▶ TASK STATEMENT
Write out everything from the line containing "The width and height of the screenshot is (1456, 819)." down to the line containing "Action: 209,489", swapping "font size" for "font color" and leaving all else in those lines unchanged.

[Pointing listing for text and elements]
----------

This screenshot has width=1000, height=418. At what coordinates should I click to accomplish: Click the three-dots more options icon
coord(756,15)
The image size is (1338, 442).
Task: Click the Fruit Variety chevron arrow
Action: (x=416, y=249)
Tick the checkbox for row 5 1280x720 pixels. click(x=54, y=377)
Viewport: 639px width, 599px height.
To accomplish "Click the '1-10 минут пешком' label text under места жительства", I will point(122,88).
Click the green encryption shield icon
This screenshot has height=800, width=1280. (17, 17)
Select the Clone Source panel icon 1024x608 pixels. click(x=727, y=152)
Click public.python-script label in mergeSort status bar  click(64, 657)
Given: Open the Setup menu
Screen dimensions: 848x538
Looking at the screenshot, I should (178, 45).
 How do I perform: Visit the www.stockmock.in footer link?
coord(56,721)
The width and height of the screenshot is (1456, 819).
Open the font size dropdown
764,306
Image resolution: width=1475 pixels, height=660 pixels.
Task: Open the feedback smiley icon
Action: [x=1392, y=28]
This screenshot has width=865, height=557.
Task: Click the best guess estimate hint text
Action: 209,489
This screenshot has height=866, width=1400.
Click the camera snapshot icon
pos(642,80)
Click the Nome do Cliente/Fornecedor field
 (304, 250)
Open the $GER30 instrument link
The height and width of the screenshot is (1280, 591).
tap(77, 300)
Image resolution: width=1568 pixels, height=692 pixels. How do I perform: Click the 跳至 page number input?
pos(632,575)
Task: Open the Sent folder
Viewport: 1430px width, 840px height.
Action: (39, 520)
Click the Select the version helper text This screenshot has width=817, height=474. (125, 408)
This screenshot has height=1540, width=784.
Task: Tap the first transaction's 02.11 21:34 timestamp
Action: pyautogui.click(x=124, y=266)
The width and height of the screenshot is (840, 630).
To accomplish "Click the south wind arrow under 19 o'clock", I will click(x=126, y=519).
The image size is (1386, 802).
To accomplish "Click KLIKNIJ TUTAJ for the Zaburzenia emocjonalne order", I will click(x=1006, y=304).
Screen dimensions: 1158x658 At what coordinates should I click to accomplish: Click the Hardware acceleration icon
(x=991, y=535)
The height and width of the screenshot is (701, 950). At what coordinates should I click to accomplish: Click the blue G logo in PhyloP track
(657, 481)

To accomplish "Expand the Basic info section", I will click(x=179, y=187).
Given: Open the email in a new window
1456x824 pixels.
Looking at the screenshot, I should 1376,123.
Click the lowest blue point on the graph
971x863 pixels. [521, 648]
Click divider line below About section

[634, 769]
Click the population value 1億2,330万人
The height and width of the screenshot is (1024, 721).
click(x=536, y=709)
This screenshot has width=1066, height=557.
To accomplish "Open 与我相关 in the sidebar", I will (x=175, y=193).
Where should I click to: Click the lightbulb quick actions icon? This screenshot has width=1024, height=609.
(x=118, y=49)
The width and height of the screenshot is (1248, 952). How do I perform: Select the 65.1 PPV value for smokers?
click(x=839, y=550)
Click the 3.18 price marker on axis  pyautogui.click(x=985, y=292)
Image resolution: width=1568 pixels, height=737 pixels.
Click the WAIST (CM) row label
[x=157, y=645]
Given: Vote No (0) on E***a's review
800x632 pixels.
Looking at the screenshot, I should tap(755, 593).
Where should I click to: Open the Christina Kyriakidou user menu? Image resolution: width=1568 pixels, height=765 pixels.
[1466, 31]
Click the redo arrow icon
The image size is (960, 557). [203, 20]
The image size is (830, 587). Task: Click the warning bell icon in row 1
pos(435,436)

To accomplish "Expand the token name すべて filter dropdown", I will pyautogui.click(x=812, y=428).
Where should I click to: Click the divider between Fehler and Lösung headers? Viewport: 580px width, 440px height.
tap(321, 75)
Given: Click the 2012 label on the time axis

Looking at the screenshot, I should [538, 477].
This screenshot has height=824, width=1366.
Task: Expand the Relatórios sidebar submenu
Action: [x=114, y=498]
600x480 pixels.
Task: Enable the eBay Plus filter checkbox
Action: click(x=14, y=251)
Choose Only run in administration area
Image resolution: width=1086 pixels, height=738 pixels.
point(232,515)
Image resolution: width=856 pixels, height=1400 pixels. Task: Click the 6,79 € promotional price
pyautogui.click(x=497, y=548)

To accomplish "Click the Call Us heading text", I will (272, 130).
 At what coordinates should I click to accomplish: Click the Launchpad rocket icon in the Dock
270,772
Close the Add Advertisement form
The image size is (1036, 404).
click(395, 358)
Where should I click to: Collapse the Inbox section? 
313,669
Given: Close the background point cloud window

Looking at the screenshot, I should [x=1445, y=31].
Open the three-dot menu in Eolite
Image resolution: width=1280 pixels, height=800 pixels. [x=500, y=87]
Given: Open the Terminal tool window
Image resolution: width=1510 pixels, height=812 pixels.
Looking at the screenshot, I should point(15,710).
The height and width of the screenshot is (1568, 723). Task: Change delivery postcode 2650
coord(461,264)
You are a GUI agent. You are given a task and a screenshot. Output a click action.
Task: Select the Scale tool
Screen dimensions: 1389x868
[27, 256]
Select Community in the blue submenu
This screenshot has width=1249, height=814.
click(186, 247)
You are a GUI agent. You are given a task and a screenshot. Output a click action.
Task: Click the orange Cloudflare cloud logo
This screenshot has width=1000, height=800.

----------

▶ EXPECTED ANSWER
The width and height of the screenshot is (1456, 819).
Open the font color dropdown
764,306
Image resolution: width=1475 pixels, height=660 pixels.
Task: Open the feedback smiley icon
Action: [x=1392, y=28]
This screenshot has width=865, height=557.
Task: Click the best guess estimate hint text
Action: 209,489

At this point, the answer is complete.